MUMBAI, Jan 19: The India-Pakistan peace initiative has been supported by the fourth meeting of the World Parliamentary Forum which has over the last two days also deliberated upon the negative impact of globalization and maintained that the US unilateralism has obstructed the process of political settlements in the world.
"We recognize the striving of the people of South Asia to end regional conflicts and establish peace through a process of constructive dialogue to resolve disputes and strengthen regional co-operation," says the final declaration of the meeting issued at the end of extensive deliberations here on Monday.
Delegates from across the world, including some from Pakistan, hoped the peace process, which started as a result of the bilateral meeting between President General Pervez Musharraf and Indian Prime Minister Atal Behari Vajpayee in Islamabad, would lead to durable peace in the region.
Conference sources said the parliamentarians hoped that both countries would continue the process on the basis of reciprocity. Delegates from India and Pakistan reiterated their desire for peace and called for mounting public pressure for achieving that objective.
The participants also insisted on restructuring of the international security system and the United Nations, expressed concerns over the arms race, impact of globalization and the WTO, and maintained that external debts prevented local economic development.
The two-day conference, which discussed issues of world peace and economic development in the context of South Asia, recognized the importance of forging unity among people against the corporate project of globalization spearheaded by the IMF-WB-WTO triumvirate. To achieve this, such forces, the declaration said, "play up differences based on ethnicity, race, religion and historical feudal legacies".
It supported demands of ethnic and religious minorities for a just and equal social order which would enable their participation as partners and not adversaries. It also called for strengthening women's movements against gender discrimination.
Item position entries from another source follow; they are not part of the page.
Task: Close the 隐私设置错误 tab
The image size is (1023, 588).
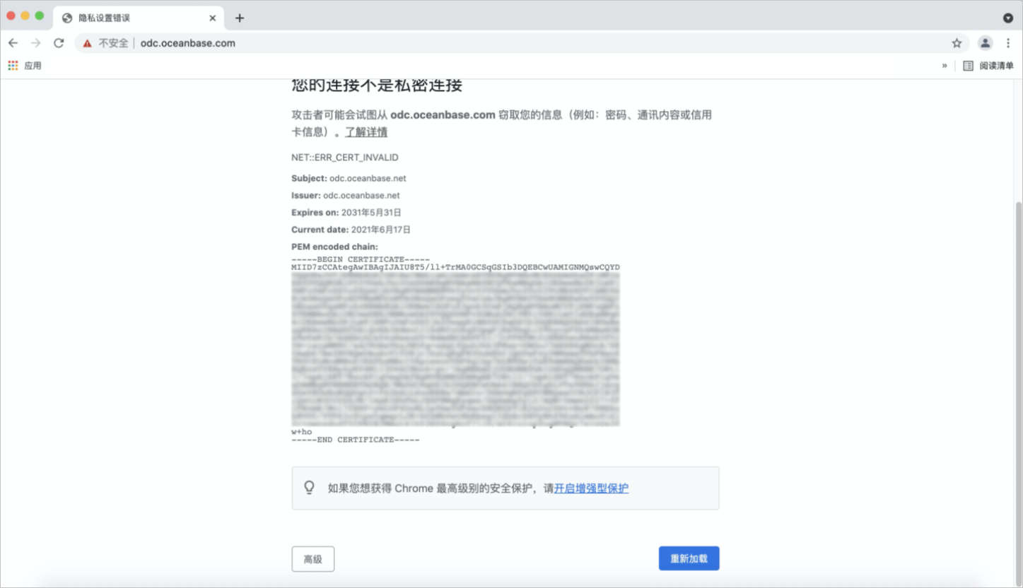Action: [212, 18]
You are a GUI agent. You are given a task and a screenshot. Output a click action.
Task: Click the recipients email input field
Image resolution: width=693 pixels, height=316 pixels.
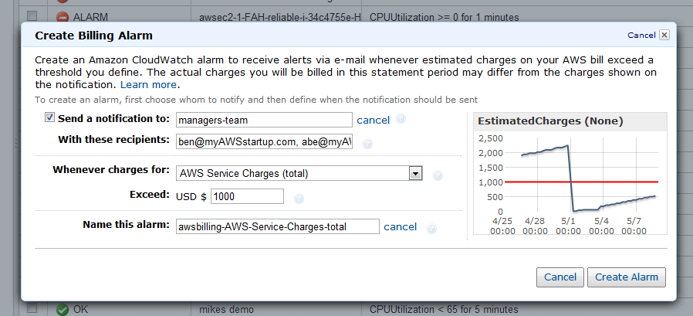264,142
The conference was also critical of what it called "US unilateralism" and decided to initiate worldwide mobilization on March 20 against war and the Bush doctrine. It expressed solidarity with the people taking part in self-determination movements like that of the Palestinians, and called for focusing on zones of conflicts such as Iraq, Palestine-Israel, Pakistan-India, Mindanao and the Korean peninsula). It also supported the demand for a universal ban on nuclear weapons.
The parliamentarians were of the view that the war led by the Bush administration in Iraq was one of the most ominous developments in the international political system and had "worsened the dynamics of war threatening today's world, creating new obstacles to reaching necessary political settlements in many regions".
It maintained that the US unilateralism had exacerbated the arms race and nuclear proliferation. "We reject the attempts of the US to undermine legitimate international political process, specially the United Nations... The US government is freeing itself from international and common laws, as is especially shown in the scandalous case of Guantanamo," it said, holding multinationals responsible for many of the violent conflicts across the world.